A few of them would ask “how come your name is so local?” I smiled each time and told them because I was local.
That was so they stopped bothering me, but my mother would always have it when I got home that day from school.
“Mum, why don’t I have a name like yours?” I would ask almost angry that I was given this name.
She would smile and say, “son, no one gets confused when their eyes are closed and they hear your name, they immediately know you are African, but I think that they would get confusedif they heard mine because they would be inclined to think that I was European, your name is powerful, your ancestors have blessed you and so anytime you go to school and they bother you,tell them that” She would say.
I felt better and the next day with my chest out, proud and bold, I would tell them how important my name was.
It’s been many years since grade school and now, I see most of my colleagues change their names to assume their local identity.
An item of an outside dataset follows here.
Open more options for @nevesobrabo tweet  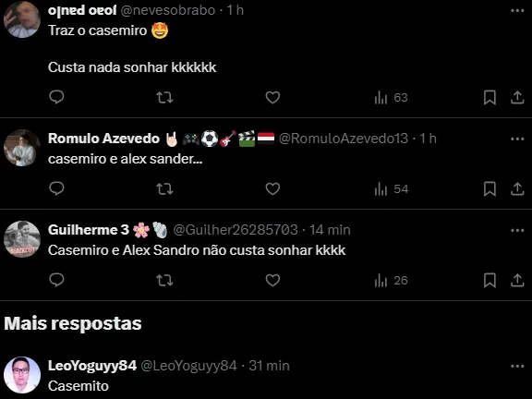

Love your name and by all means, don’t settle for any compromises.
My country Ghana has over 46 dialects spoken all across the country and perhaps a few more that are not documented yet. In a recent conversation with a friend on social media I was inclined to give my response to an observation he made by writing in his local dialect, Ga.
Instead of saying thank you in English, I wrote in Ga “Oyiwaladon” while thank you in my language means “medaasi” the same response is rather in-depth in the Ga language. The delivery of the response is a bestowment of blessings.
It talks about life, and the extension of it. The statement is an invocation of a certain exoteric order. I am trying to understand why the Ga’s respond in this manner which is different from many other tribes in Ghana.
Ga is classified as Kwa languages, often specified as New Kwa, are a proposed but as yet undemonstrated family of languages spoken in the south eastern part of Ivory coast, across Southern Ghana, and in central Togo.
The name was introduced in 1895 by Gottlob Krause and derives from the word for ‘people’ (Kwa) in many of these languages, as illustrated by Akan names.
It’s interesting to note that the Ga language is a western representative of the western Kwa subfamily of languages within the Niger-Congo family. It has a closer relationship to Yoruba in its tonality and cognates than to the immediately neighboring sub family of Akan languages and an even closer relationship to its eastern neighbor, Ewe. It’s understandable why it’s similar to Yoruba. I think part of this history is due to the fact that the Ga’s had migrated from Ketu in Nigeria and settled in Ghana. For me, what remains interesting is the composition of the words.
I have also noticed how the Ga’s refer to the divine presence of God. Ataa Naa Nyumo which translates to represents both male and female. Ataa which means father, elderly and Naa referring to queen. So again, my analysis is why they chose to use the male figure to represent the elderly, father and refer to the female as queen in the God head? Many other tribes refer to God as a male and quite intriguing that the Ga’s see both. Permit me to conclude, that the Ga’s don’t discriminate when it comes to having the best representation of the divine head.